Amazon’s VP Slams Human-in-the-Loop AI Checks As Companies Rethink Oversight

Eric Brandwine has a blunt message for enterprises racing to deploy AI agents across their operations. Humans, he says, aren’t the reliable safeguard many assume them to be. The distinguished engineer and vice president at Amazon Security delivered the assessment in a recent interview, challenging years of conventional wisdom that placed people squarely in the middle of automated decision flows.

“Humans tend to be a little bit precious about humans,” Brandwine told The Register. He noted that people hold high opinions of their own consistency on the job. But data and experience show otherwise. “When you actually get down to it, humans are not terribly consistent.”

The observation lands at a pivotal moment. Tech giants from Google Cloud to Microsoft to IBM have begun shifting their public stance on agentic AI governance. What once sounded like an unquestioned best practice now draws scrutiny. And Amazon stands out for its direct critique of overreliance on human approval loops.

Brandwine’s argument rests on a simple truth. Both humans and large language models prove non-deterministic. Feed them the same input twice. The output may differ. Mistakes happen. Hallucinations occur. Yet society has accumulated thousands of years learning to manage human error. Modern AI systems? Less than a decade of collective experience.

“We know how humans fail,” Brandwine said. “We’re comfortable with it. So human-in-the-loop isn’t necessarily the gold standard.”

That stance marks a departure from vendor pitches of recent years. Put a human in the loop. Let them review every AI output. Approve actions before execution. The formula promised safety for everything from security tools to IT automation. It grew louder with the arrival of autonomous agents capable of taking real steps in production environments.
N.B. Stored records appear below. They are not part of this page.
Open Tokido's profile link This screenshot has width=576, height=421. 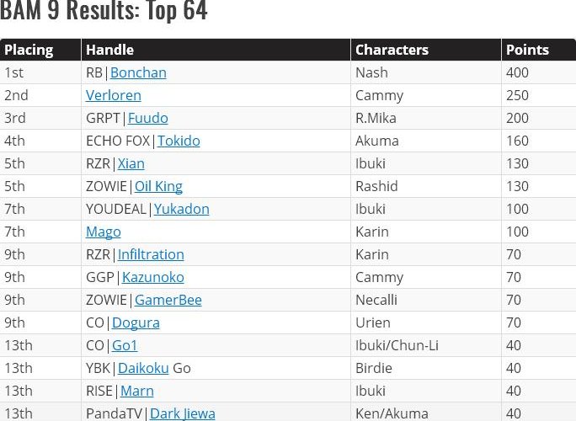pos(179,141)
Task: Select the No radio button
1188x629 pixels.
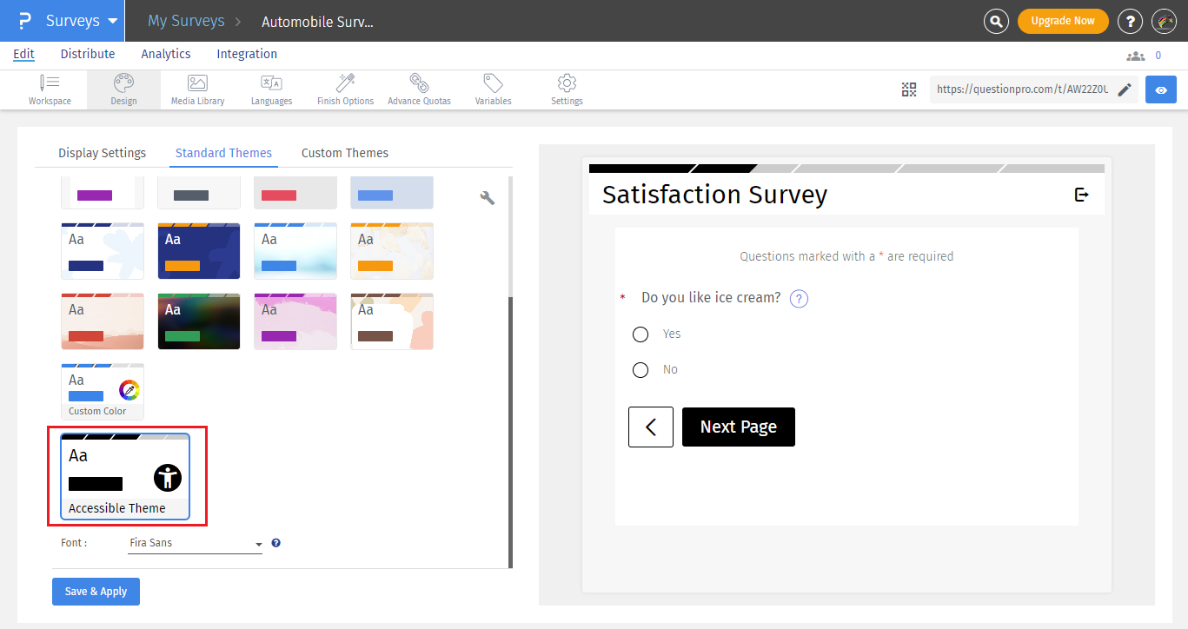Action: point(640,369)
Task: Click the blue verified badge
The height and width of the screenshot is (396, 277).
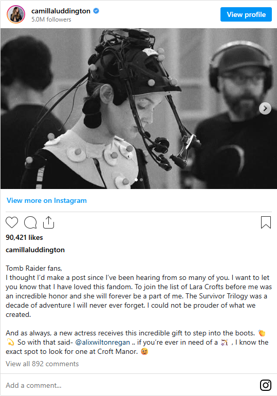Action: [96, 11]
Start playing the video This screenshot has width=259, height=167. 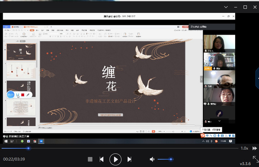coord(115,159)
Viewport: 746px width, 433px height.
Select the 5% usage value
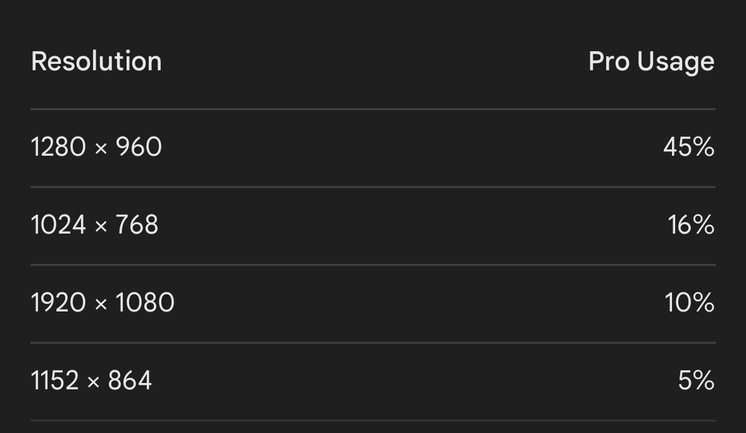[x=696, y=380]
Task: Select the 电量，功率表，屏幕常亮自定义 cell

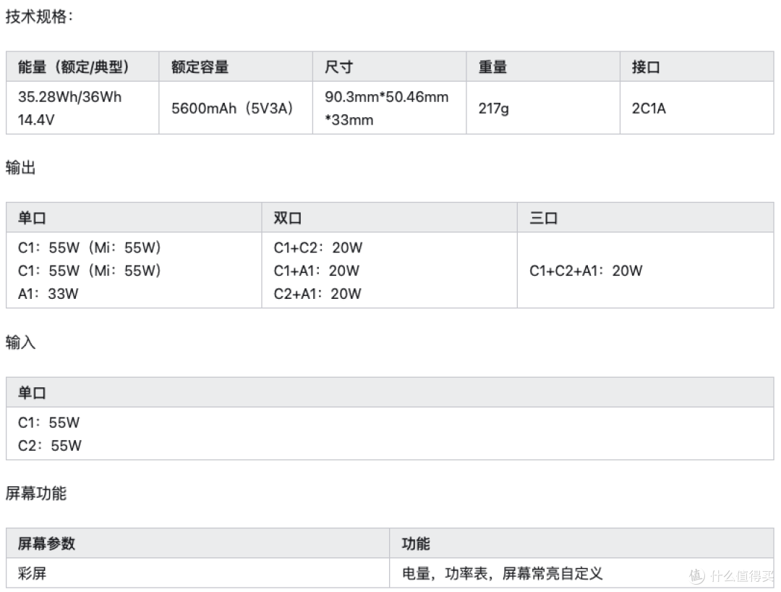Action: point(581,573)
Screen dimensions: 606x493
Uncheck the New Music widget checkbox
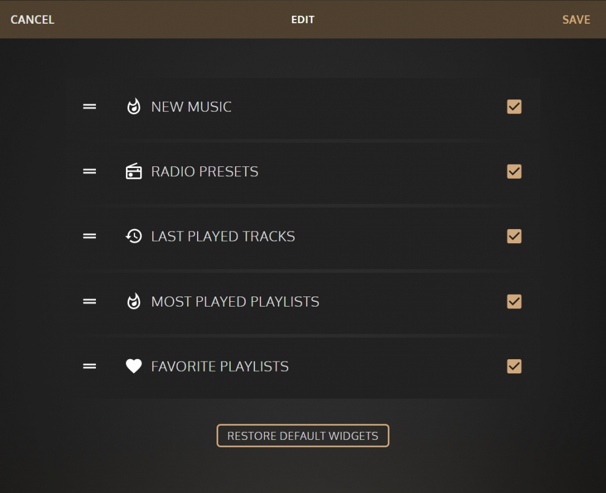pos(514,107)
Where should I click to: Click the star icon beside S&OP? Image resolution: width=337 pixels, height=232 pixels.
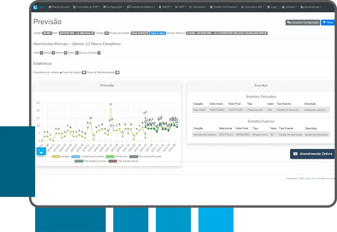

But repetition breeds fatigue. Brandwine pointed to the concept of normalization of deviance, a pattern he explored in a 2017 talk at AWS re:Invent. Small deviations from procedure accumulate when nothing bad happens immediately. Alarms that beep without consequence lose their urgency. Discipline erodes.

He cited documented cases in emergency rooms, among firefighters, and with Army pilots. High-stakes settings where lives hang in the balance. Still, humans drift. “Literally, someone’s life is on the line, and people still struggle to maintain discipline,” Brandwine said. “That’s the human condition.”

Apply the same logic to tight approval loops for agentic tools. A reviewer starts strong. Performance slips to adequate. Soon it turns poor. “If you put a human inside of this tight loop, and ask them to make approval decisions for agentic tools repeatedly, time after time, they’ll do a good job. And then they’ll do an okay job. And pretty quickly they’ll be doing a poor job.”

At Amazon, the conclusion is clear. “We’re not huge fans of human-in-the-loop,” Brandwine added. “It’s something that you should use judiciously, where you absolutely need it. But it’s not something that you can do at high velocity. You will not get the results that you want to get.”

Other technology leaders echo elements of the shift. Google Cloud chief operating officer Francis deSouza described an evolution from human-led defense to human-in-the-loop to AI-led defense overseen by humans. He spoke ahead of Google’s Cloud Next event in April, according to a Register report.

Microsoft CEO Satya Nadella pushed a different framing days ago on X. He advocated for what he termed “loop learning” over constant human checks on outputs. “Companies need to turn their workflows, domain knowledge, and accumulated judgment into AI systems that improve with each use,” Nadella wrote. The focus lands on private evaluations tied to business outcomes and reinforcement learning on internal data traces.

IBM executives took a harder line this week. In an analysis published by the company, they rejected human-in-the-loop as a standalone governance approach. Phaedra Boinodiris, global leader for trustworthy AI at IBM Consulting, and Jamie Mackenzie, partner for HR and talent transformation, argued it too often enables “liability laundering.” Accountability that belongs with system design gets redirected to the individual who clicks approve. The piece appeared on IBM’s site under the title “Why ‘human in the loop’ alone is not a governance strategy.”

Amazon’s answer centers on end-to-end accountability. Human identity and ownership persist through every stage of a workflow. Even when no one reviews each discrete step, responsibility traces back. “If I sit down at my keyboard and I type a command that takes a service down, I caused an outage,” Brandwine explained. “If I run a script that takes a service down, it’s still me that caused the outage. If my agent writes a script that they then run, and it causes an outage, that’s still my responsibility.”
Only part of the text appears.